Records for the task =>
·····
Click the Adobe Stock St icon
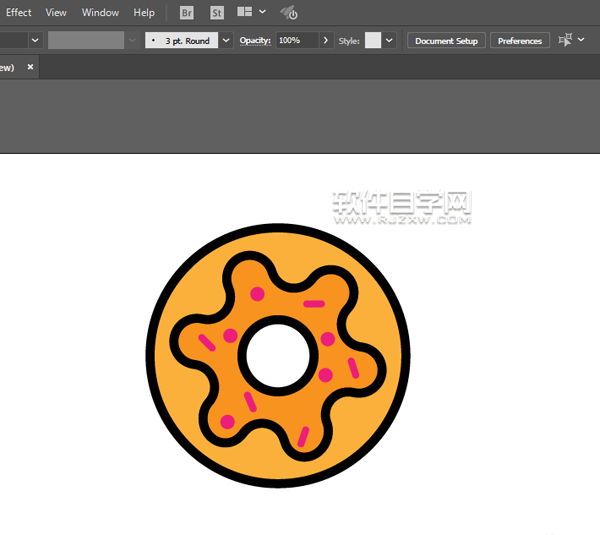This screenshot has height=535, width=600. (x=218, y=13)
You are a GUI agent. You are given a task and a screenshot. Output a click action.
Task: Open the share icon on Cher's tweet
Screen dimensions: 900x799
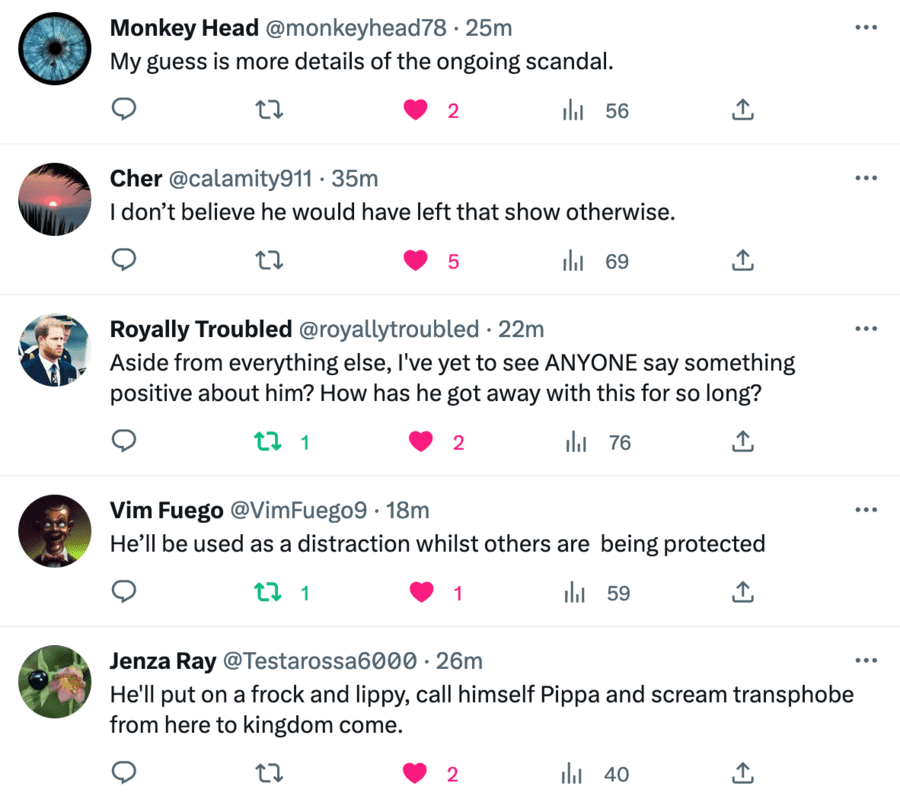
·····
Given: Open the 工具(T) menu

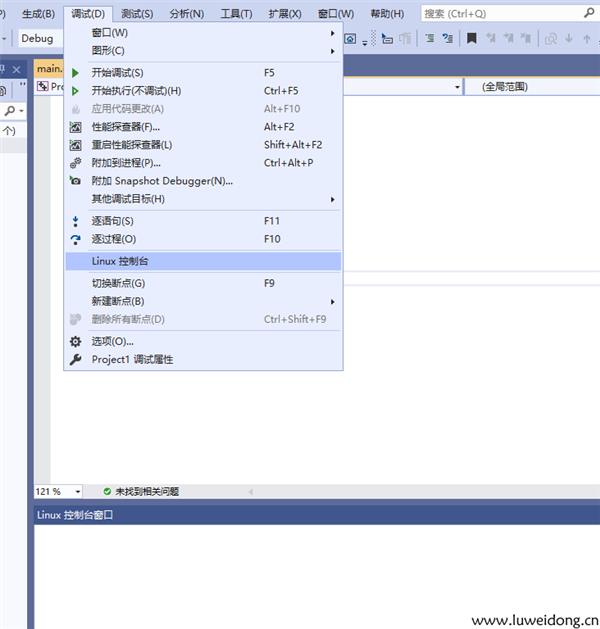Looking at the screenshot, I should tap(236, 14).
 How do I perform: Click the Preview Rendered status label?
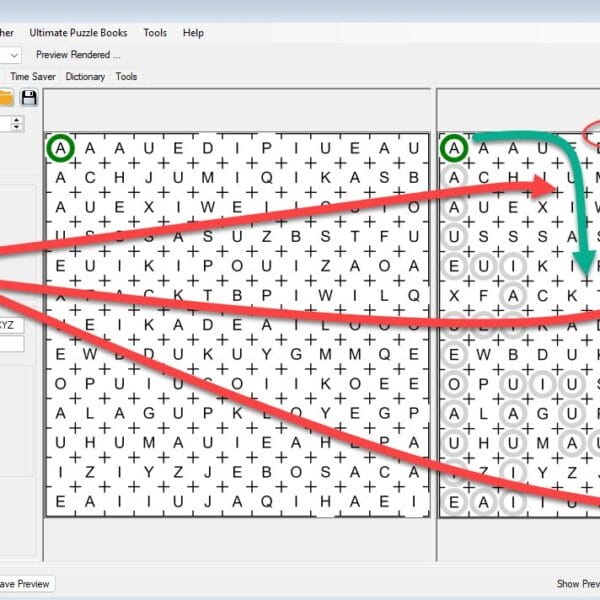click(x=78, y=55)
·····
Exercise prompt =>
Start with the line above that contains "You are a GUI" and end with the line that contains "Screen dimensions: 900x799". Write out those lines exactly, and only those.

Problem solution =>
You are a GUI agent. You are given a task and a screenshot. Output a click action.
Task: Open the share icon on Cher's tweet
Screen dimensions: 900x799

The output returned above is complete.